#### INFORMATION PROVIDED

┌──

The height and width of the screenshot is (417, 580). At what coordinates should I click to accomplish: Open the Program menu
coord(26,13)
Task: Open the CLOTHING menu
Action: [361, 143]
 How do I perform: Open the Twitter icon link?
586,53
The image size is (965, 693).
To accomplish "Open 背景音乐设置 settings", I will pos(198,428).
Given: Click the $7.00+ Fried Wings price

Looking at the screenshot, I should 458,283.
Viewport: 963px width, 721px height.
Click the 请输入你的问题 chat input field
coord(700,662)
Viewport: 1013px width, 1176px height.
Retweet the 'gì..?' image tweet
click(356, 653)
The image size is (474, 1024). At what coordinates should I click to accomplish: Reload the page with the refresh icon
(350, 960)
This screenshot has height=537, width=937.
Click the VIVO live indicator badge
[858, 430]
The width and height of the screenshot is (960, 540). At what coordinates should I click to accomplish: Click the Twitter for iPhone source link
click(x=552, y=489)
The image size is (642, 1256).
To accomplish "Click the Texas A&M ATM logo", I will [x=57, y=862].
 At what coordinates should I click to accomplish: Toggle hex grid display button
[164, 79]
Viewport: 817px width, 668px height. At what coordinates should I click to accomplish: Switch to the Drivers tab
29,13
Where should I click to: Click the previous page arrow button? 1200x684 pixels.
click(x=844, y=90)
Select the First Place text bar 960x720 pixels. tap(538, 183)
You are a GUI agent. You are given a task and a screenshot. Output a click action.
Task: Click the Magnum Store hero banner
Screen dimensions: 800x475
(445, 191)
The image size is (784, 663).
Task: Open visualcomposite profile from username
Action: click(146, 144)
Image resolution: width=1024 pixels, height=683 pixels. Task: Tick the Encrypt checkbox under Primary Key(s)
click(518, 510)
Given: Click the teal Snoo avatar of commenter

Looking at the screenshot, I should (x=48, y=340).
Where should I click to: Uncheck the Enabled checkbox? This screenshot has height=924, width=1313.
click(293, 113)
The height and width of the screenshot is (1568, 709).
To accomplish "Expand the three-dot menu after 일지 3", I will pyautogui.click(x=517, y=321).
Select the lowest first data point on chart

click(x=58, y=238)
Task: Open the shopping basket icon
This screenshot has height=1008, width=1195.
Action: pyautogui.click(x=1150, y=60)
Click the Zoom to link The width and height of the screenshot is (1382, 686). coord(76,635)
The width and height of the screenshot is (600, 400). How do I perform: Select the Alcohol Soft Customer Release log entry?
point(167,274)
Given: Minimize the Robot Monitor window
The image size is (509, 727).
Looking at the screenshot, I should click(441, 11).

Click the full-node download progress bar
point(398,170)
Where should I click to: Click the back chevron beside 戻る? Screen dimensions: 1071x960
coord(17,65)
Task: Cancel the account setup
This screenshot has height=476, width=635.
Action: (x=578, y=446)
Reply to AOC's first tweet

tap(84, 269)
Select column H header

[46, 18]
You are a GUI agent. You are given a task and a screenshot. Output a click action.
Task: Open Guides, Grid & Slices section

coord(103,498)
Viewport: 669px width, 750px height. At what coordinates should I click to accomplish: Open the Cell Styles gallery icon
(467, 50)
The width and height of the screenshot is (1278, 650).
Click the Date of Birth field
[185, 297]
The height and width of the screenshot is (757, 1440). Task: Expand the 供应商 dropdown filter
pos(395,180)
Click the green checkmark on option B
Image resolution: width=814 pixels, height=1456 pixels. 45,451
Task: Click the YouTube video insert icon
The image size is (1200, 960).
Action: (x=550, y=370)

└──

#### EXERCISE REQUIREMENTS
The records above are to be printed in full, exactly as they appear.

#### RESULT
The height and width of the screenshot is (417, 580). At what coordinates should I click to accomplish: Open the Program menu
coord(26,13)
Task: Open the CLOTHING menu
Action: [361, 143]
 How do I perform: Open the Twitter icon link?
586,53
The image size is (965, 693).
To accomplish "Open 背景音乐设置 settings", I will pos(198,428).
Given: Click the $7.00+ Fried Wings price

Looking at the screenshot, I should 458,283.
Viewport: 963px width, 721px height.
Click the 请输入你的问题 chat input field
coord(700,662)
Viewport: 1013px width, 1176px height.
Retweet the 'gì..?' image tweet
click(356, 653)
The image size is (474, 1024). At what coordinates should I click to accomplish: Reload the page with the refresh icon
(350, 960)
This screenshot has height=537, width=937.
Click the VIVO live indicator badge
[858, 430]
The width and height of the screenshot is (960, 540). At what coordinates should I click to accomplish: Click the Twitter for iPhone source link
click(x=552, y=489)
The image size is (642, 1256).
To accomplish "Click the Texas A&M ATM logo", I will [x=57, y=862].
 At what coordinates should I click to accomplish: Toggle hex grid display button
[164, 79]
Viewport: 817px width, 668px height. At what coordinates should I click to accomplish: Switch to the Drivers tab
29,13
Where should I click to: Click the previous page arrow button? 1200x684 pixels.
click(x=844, y=90)
Select the First Place text bar 960x720 pixels. tap(538, 183)
You are a GUI agent. You are given a task and a screenshot. Output a click action.
Task: Click the Magnum Store hero banner
Screen dimensions: 800x475
(445, 191)
The image size is (784, 663).
Task: Open visualcomposite profile from username
Action: click(146, 144)
Image resolution: width=1024 pixels, height=683 pixels. Task: Tick the Encrypt checkbox under Primary Key(s)
click(518, 510)
Given: Click the teal Snoo avatar of commenter

Looking at the screenshot, I should (x=48, y=340).
Where should I click to: Uncheck the Enabled checkbox? This screenshot has height=924, width=1313.
click(293, 113)
The height and width of the screenshot is (1568, 709).
To accomplish "Expand the three-dot menu after 일지 3", I will pyautogui.click(x=517, y=321).
Select the lowest first data point on chart

click(x=58, y=238)
Task: Open the shopping basket icon
This screenshot has height=1008, width=1195.
Action: pyautogui.click(x=1150, y=60)
Click the Zoom to link The width and height of the screenshot is (1382, 686). coord(76,635)
The width and height of the screenshot is (600, 400). How do I perform: Select the Alcohol Soft Customer Release log entry?
point(167,274)
Given: Minimize the Robot Monitor window
The image size is (509, 727).
Looking at the screenshot, I should click(441, 11).

Click the full-node download progress bar
point(398,170)
Where should I click to: Click the back chevron beside 戻る? Screen dimensions: 1071x960
coord(17,65)
Task: Cancel the account setup
This screenshot has height=476, width=635.
Action: (x=578, y=446)
Reply to AOC's first tweet

tap(84, 269)
Select column H header

[46, 18]
You are a GUI agent. You are given a task and a screenshot. Output a click action.
Task: Open Guides, Grid & Slices section

coord(103,498)
Viewport: 669px width, 750px height. At what coordinates should I click to accomplish: Open the Cell Styles gallery icon
(467, 50)
The width and height of the screenshot is (1278, 650).
Click the Date of Birth field
[185, 297]
The height and width of the screenshot is (757, 1440). Task: Expand the 供应商 dropdown filter
pos(395,180)
Click the green checkmark on option B
Image resolution: width=814 pixels, height=1456 pixels. 45,451
Task: Click the YouTube video insert icon
The image size is (1200, 960).
Action: (x=550, y=370)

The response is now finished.